Stored records:
· · · ·
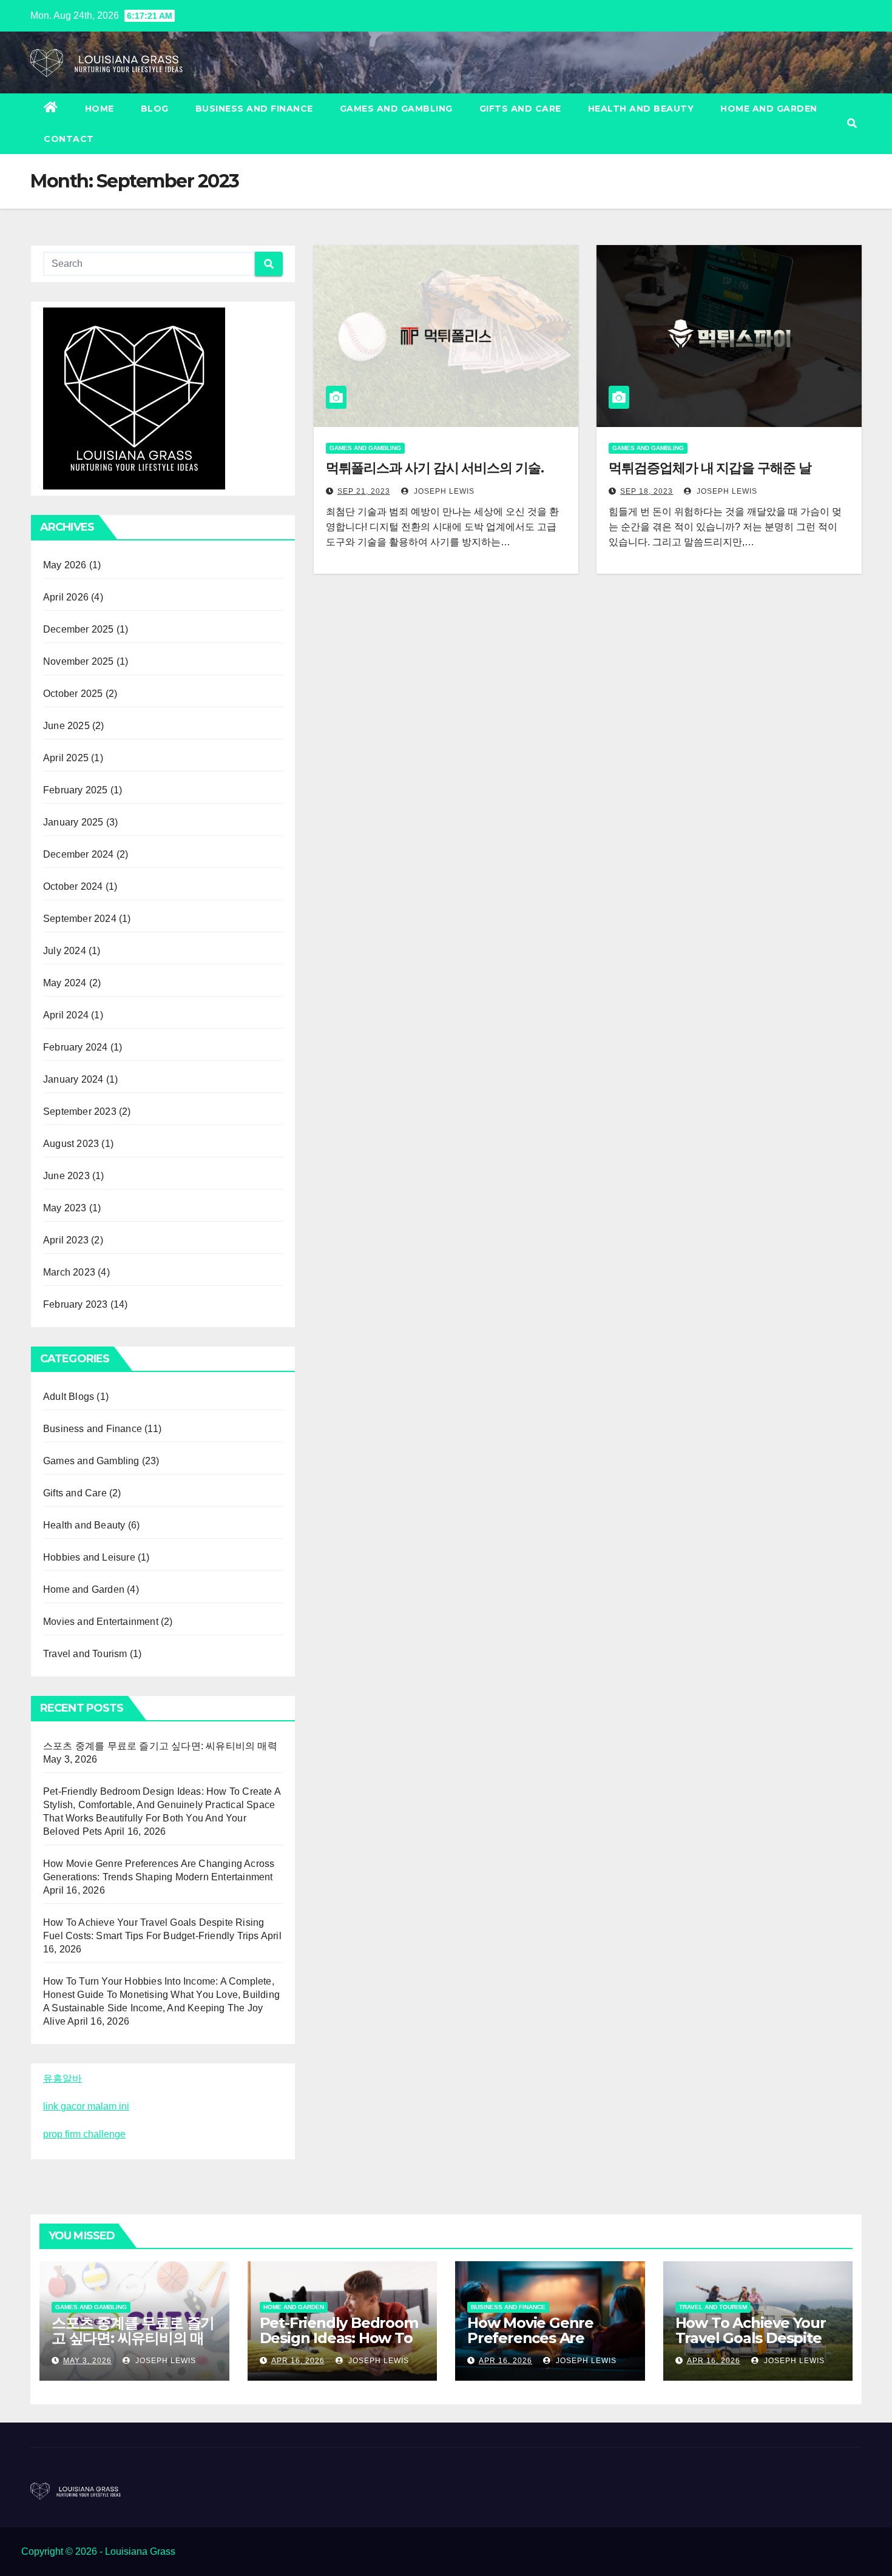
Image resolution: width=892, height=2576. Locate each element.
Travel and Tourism (85, 1654)
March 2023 (69, 1272)
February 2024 (75, 1047)
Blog (155, 108)
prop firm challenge (84, 2134)
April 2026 (66, 597)
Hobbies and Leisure (89, 1557)
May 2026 (65, 565)
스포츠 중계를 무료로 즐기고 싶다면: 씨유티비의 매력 (160, 1746)
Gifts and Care (520, 108)
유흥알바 (62, 2078)
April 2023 (66, 1240)
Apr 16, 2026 (298, 2360)
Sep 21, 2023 (363, 491)
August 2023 (71, 1143)
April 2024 (66, 1015)
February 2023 (75, 1304)
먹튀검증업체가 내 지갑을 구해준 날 (710, 468)
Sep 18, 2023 (646, 491)
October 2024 (73, 886)
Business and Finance (254, 108)
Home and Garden (768, 108)
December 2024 (78, 854)
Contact (69, 138)
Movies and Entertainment (100, 1621)
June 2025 (66, 726)
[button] (852, 123)
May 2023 (65, 1208)
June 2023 (66, 1176)
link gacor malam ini (86, 2106)
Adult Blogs (68, 1396)
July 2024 (64, 951)
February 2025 (75, 790)
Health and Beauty (641, 108)
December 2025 (78, 629)
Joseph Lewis (443, 491)
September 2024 (80, 918)
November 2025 (78, 661)
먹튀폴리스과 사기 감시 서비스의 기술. (435, 468)
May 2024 (65, 983)
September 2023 (80, 1111)
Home (99, 108)
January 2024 (73, 1079)
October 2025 (73, 693)
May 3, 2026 (87, 2360)
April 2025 (66, 758)
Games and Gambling (396, 108)
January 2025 (73, 822)
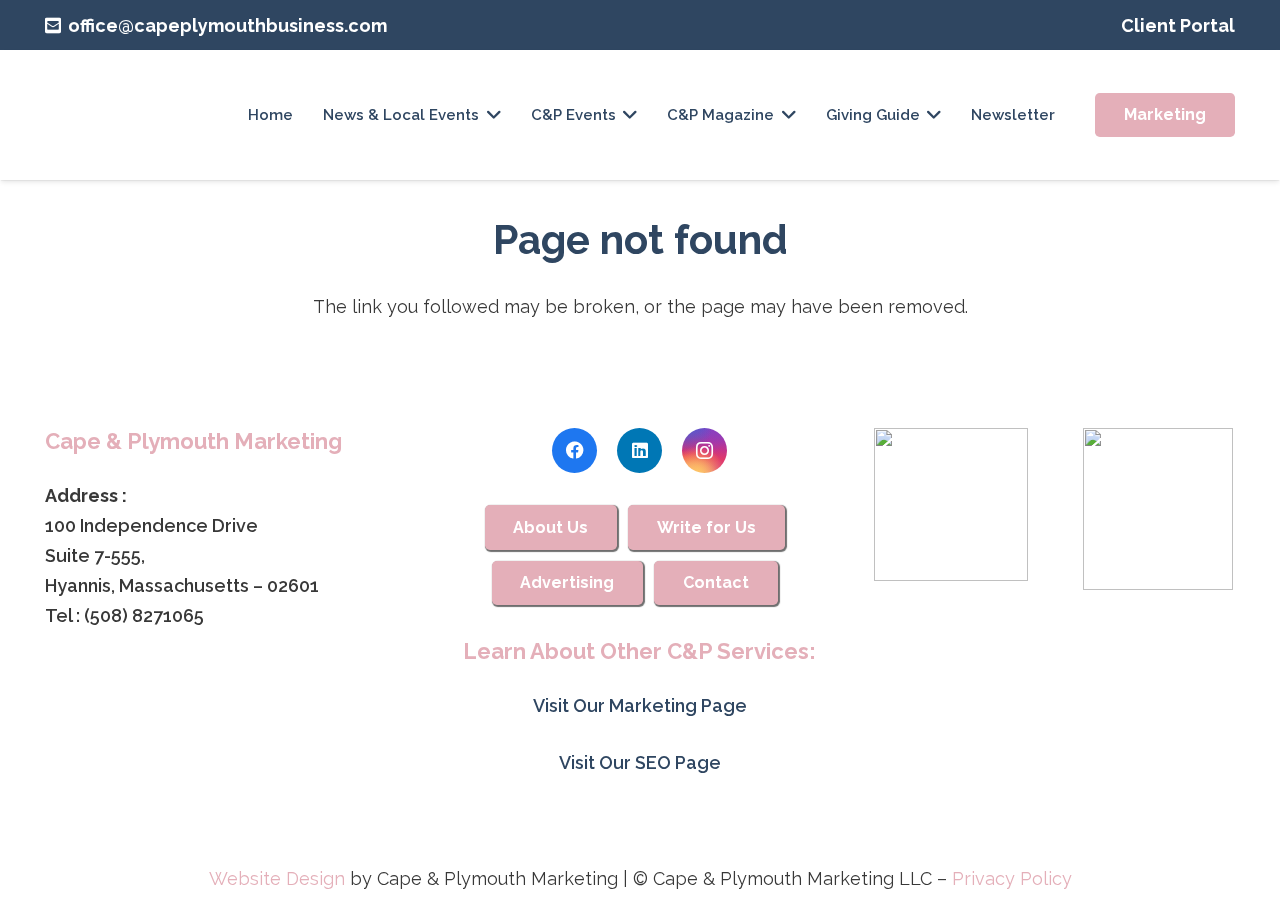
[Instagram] (704, 450)
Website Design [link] (277, 878)
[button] (494, 115)
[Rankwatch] (950, 504)
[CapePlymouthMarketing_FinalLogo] (111, 115)
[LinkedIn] (639, 450)
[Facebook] (574, 450)
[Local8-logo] (1158, 509)
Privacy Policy (1012, 878)
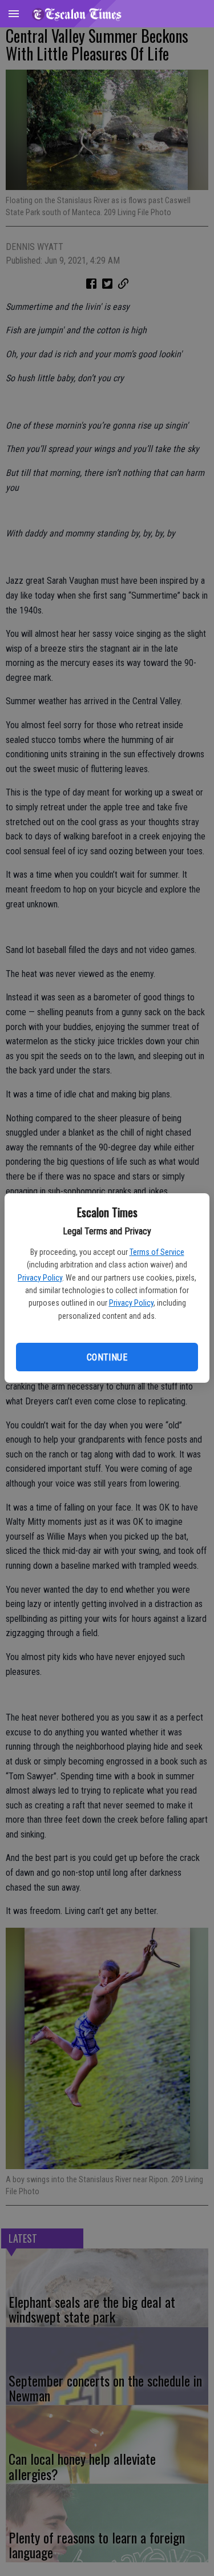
· · · ·
Task item
What is needed is every record above printed exactly, with no pictures.

Solved problem
Image resolution: width=892, height=2576. Locate each element.
Travel and Tourism (85, 1654)
March 2023 (69, 1272)
February 2024 (75, 1047)
Blog (155, 108)
prop firm challenge (84, 2134)
April 2026 (66, 597)
Hobbies and Leisure (89, 1557)
May 2026 (65, 565)
스포츠 중계를 무료로 즐기고 싶다면: 씨유티비의 매력 (160, 1746)
Gifts and Care (520, 108)
유흥알바 (62, 2078)
April 2023 (66, 1240)
Apr 16, 2026 (298, 2360)
Sep 21, 2023 (363, 491)
August 2023 (71, 1143)
April 2024 (66, 1015)
February 2023 (75, 1304)
먹튀검증업체가 내 지갑을 구해준 날 (710, 468)
Sep 18, 2023 (646, 491)
October 2024 (73, 886)
Business and Finance (254, 108)
Home and Garden (768, 108)
December 2024 (78, 854)
Contact (69, 138)
Movies and Entertainment (100, 1621)
June 2025 (66, 726)
[button] (852, 123)
May 2023 (65, 1208)
June 2023 (66, 1176)
link gacor malam ini (86, 2106)
Adult Blogs (68, 1396)
July 2024 (64, 951)
February 2025 (75, 790)
Health and Beauty (641, 108)
December 2025 (78, 629)
Joseph Lewis (443, 491)
September 2024 (80, 918)
November 2025 (78, 661)
먹튀폴리스과 사기 감시 서비스의 기술. (435, 468)
May 2024 (65, 983)
September 2023 (80, 1111)
Home (99, 108)
January 2024 (73, 1079)
October 2025 (73, 693)
May 3, 2026 (87, 2360)
April 2025 (66, 758)
Games and Gambling (396, 108)
January 2025 (73, 822)
[Instagram] (704, 450)
Website Design [link] (277, 878)
[button] (494, 115)
[Rankwatch] (950, 504)
[CapePlymouthMarketing_FinalLogo] (111, 115)
[LinkedIn] (639, 450)
[Facebook] (574, 450)
[Local8-logo] (1158, 509)
Privacy Policy (1012, 878)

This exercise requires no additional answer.